Bahwa Manajemen PTFI dalam membuat keputusan dan melaksanakan
program furlough tidak disertai dengan ukuran atau indikator karyawan yang bisa
terkena kebijakan tersebut.
Bahwa manajemen PTFI beralasan furlough merupakan kebijakan
strategis yang tidak perlu dirundingkan dengan para pekerja maupun serikat
pekerja. Perusahaan tidak membuktikan bentuk kerugian sebagai dasar
untuk melakukan efisiensi atau pengambilan kebijakan Furlough.
Bahwa kebijakan furlough tidak disertai dengan kejelasan atau
informasi soal berapa lama akan kembali bekerja. Bahwa, oleh karenanya, sehubungan dengan poin 4 diatas,
tindakan merumahkan diduga kuat merupakan pemutusan hubungan kerja (PHK)
terselubung, sebelum adanya PHK yang sebenarnya karena tidak ada jaminan
kepastian kembali bekerja.
Bahwa perusahaan melakukan perekrutan karyawan, beberapa
bulan setelah kebijakan efisiensi. Hal ini menandakan bahwa perusahaan tetap
memerlukan karyawan.
Banyak dari Karyawan yang dikenakan Furlough adalah aktivis
atau pengurus Serikat Pekerja di PT FI. Hal ini bsai dilihat sebagai Union
Busting, pemberangusan organisasi atau serikat karyawan.
Adanya tindakan kekerasan dengan pembongkaran secara paksa
barak karyawan oleh sekuriti PTFI dengan pengawalan penuh dari kepolisian yang
menyebabkan keresahan mendalam bagi karyawan PTFI.

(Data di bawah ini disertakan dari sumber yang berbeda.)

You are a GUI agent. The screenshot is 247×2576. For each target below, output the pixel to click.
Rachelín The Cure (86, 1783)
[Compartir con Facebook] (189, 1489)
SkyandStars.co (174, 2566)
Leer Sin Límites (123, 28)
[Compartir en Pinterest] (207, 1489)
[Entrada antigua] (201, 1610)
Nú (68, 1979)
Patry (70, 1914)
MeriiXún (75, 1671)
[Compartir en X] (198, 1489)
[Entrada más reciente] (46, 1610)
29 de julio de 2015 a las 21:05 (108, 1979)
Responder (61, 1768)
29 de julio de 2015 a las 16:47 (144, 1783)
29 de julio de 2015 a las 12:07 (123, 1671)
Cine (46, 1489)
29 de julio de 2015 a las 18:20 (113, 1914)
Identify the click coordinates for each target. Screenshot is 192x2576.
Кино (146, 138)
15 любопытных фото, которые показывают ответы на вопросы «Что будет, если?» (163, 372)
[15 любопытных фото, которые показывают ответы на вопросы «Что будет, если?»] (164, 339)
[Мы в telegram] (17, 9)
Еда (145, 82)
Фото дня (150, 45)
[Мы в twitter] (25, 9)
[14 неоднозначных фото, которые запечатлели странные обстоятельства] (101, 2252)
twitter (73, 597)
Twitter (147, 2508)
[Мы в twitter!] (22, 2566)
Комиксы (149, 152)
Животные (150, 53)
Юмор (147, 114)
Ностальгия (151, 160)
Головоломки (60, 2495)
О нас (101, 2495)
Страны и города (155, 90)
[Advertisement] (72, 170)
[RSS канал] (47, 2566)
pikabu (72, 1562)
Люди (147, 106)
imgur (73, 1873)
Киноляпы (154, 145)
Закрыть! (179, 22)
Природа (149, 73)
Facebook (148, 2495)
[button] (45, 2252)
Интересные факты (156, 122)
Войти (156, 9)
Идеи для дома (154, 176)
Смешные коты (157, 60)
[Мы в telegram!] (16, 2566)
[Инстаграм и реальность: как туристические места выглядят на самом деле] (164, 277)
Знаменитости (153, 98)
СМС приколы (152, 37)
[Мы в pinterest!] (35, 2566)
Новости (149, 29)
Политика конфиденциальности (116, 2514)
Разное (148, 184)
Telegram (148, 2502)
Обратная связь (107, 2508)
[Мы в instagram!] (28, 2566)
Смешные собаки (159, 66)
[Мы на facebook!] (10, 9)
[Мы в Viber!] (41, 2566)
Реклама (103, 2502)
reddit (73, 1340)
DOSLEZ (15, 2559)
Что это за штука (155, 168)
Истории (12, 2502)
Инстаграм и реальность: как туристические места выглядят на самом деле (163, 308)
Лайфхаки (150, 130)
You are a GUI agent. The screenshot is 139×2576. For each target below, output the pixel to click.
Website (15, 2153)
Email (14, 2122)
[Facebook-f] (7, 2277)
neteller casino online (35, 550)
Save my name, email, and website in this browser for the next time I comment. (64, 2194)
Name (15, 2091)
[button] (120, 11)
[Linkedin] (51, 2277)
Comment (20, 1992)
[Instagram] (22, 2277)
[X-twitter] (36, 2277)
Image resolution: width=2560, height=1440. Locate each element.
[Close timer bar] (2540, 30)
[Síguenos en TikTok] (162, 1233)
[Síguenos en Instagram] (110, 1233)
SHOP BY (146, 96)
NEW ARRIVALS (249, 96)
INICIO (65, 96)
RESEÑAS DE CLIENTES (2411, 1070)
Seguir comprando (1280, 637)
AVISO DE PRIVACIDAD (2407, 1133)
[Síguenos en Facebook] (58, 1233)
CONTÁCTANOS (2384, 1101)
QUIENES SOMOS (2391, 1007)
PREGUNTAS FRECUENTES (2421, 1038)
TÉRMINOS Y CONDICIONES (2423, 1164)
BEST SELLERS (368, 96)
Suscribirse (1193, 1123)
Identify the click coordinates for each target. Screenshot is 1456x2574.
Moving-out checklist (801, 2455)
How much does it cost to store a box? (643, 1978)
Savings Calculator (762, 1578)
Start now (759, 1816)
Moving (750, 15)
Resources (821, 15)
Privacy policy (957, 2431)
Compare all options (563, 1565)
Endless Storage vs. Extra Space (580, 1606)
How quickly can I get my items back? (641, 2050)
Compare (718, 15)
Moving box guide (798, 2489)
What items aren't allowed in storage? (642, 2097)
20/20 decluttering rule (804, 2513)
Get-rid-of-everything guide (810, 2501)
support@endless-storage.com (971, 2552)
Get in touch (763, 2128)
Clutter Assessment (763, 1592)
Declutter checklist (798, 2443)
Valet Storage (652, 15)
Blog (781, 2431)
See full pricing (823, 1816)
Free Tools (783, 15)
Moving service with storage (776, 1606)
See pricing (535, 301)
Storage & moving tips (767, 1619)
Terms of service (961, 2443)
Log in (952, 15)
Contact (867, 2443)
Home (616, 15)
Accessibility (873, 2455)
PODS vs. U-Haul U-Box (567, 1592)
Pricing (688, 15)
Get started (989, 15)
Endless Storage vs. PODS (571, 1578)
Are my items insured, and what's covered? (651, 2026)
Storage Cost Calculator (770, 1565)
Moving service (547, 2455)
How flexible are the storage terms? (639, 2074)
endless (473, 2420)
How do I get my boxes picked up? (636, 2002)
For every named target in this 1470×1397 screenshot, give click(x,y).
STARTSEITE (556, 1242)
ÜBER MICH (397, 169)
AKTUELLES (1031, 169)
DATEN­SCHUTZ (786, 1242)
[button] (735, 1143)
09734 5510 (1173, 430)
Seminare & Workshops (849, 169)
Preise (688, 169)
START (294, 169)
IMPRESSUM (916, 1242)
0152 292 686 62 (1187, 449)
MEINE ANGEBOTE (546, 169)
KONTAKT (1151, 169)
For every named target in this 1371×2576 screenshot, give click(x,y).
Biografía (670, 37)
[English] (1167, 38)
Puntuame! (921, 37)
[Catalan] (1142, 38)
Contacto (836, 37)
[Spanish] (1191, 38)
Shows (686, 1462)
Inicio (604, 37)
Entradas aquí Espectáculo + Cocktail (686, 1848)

Bahwa sampai dengan saat ini, permintaan berunding oleh
Serikat Pekerja PTFI mengenai “Furlough/Merumahkan” ditolak oleh perusahaan PT
Freeport Indonesia, terhitung permintaan tersebut sudah dilakukan sebanyak 3
(tiga) kali pada tanggal 20 Februari 2017 dengan Nomor Surat : ADV.015/PUK
SPKEP SPSI PTFI/II/2017, 11 Maret 2017 dengan Nomor Surat : ADV/025/PUK SPKEP
SPSI PTFI/III/2017, dan pada tanggal 21 Maret 2017 dengan Nomor Surat :
ADV/027/PUK SPKEP SPSI PTFI/III/2017. Pada intinya PTFI tidak ingin melakukan
dan menolak perundingan, PTFI hanya melakukan sosialisasi terkait update status
kondisi perusahaan.
Bahwa perlu diketahui dalam Undang-Undang Ketenagakerjaan
atau PKB/PHI 2015-2017 tidak mengatur atau menjelaskan secara terang apa yang
dimaksud mengenai furlough. Dan furlough tersebut sudah melanggar ketetuan
Perundang-undangan dan PKB yang ada
Program Pengakhiran Hubungan
Kerja Sukarela (PPHKS)
Bahwa PPHKS didasarkan kepada kebijakan efisiensi biaya oleh
PT Freeport Indonesia akibat dari disahkannya PP No 1 Tahun 2017 tentang
Perubahan Keempat atas PP No. 23 Tahun 2010 tentang Pelaksanaan Kegiatan Usaha
Pertambangan dan Mineral dan Batu Bara.
Bahwa berdasarkan pada fakta hukum tanggal 13 Maret 2017
dalam Interoffice Memorandum Manajemen PTFI telah dilakukan Penawaran PPHKS
bagi Pekerja Level 1-6 atau bisa juga disebut dengan Karyawan Pratama yang
sedang menjalankan program Furlough dengan pernyataan tidak ada program dan
lebih memastikan untuk kesejahteraan para karyawan kedepannya. Lebih jauh,
pihak Manajemen PTFI dalam pelaksanaan program ini tidak mau merundingkan
dengan serikat pekerja/serikat buruh guna mencapai kesepakatan.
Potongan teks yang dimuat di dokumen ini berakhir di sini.